For many people, though not, to be sure, readers of The Austrian, John Maynard Keynes ranks as the greatest economist of the twentieth century; but for Zachary D. Carter, this is a restrained understatement. Carter, a writer on economics at the HuffPost, says this about Keynes:

No European mind since Newton had impressed himself so profoundly on both the political and intellectual development of the world. When the [London] Times wrote Keynes’ obituary, it declared him ”the greatest economist since Adam Smith.” But even praise so high as this sold Keynes short, for Keynes was to Smith as Copernicus was to Ptolemy—a thinker who replaced one paradigm with another. In his economic work he fused psychology, history, political theory, and observed financial experience like no economist before or since. (p. 368)

Those who make their way through this long book will likely come away puzzled with Carter’s enthusiasm. Keynes held bizarre beliefs, far stranger than the familiar underconsumptionist fallacy that the government needs to bolster insufficient aggregate demand. Though he wrote his most famous book about economic theory in the midst of the Great Depression, he thought that scarcity was no longer a problem. The potential for abundance was at hand, or soon would be; the real economic problem was to distribute this abundance so that selfish speculators would not take it all for themselves, leaving the masses in poverty.

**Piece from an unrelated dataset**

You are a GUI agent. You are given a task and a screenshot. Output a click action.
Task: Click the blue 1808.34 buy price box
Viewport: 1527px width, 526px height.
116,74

This sounds unbelievable, but Keynes really did claim this. Summarizing Keynes’s position, Carter says,

Prior to The General Theory, economics was almost exclusively concerned with scarcity and efficiency. The very word for the productive output of society—economy—was a metaphor for making do with less. The root cause of human suffering was understood to be a shortage of resources to meet human needs…. This was the worldview of what Keynes called the “classical economists.”… But the sheer productive power of modern capitalism and the “miracle of compound interest” had rendered the portrait obsolete. Technological advances now allowed people to produce so much more with so much less effort than they had in the past that scarcity was no longer the overriding problem of humanity. (pp. 258–59)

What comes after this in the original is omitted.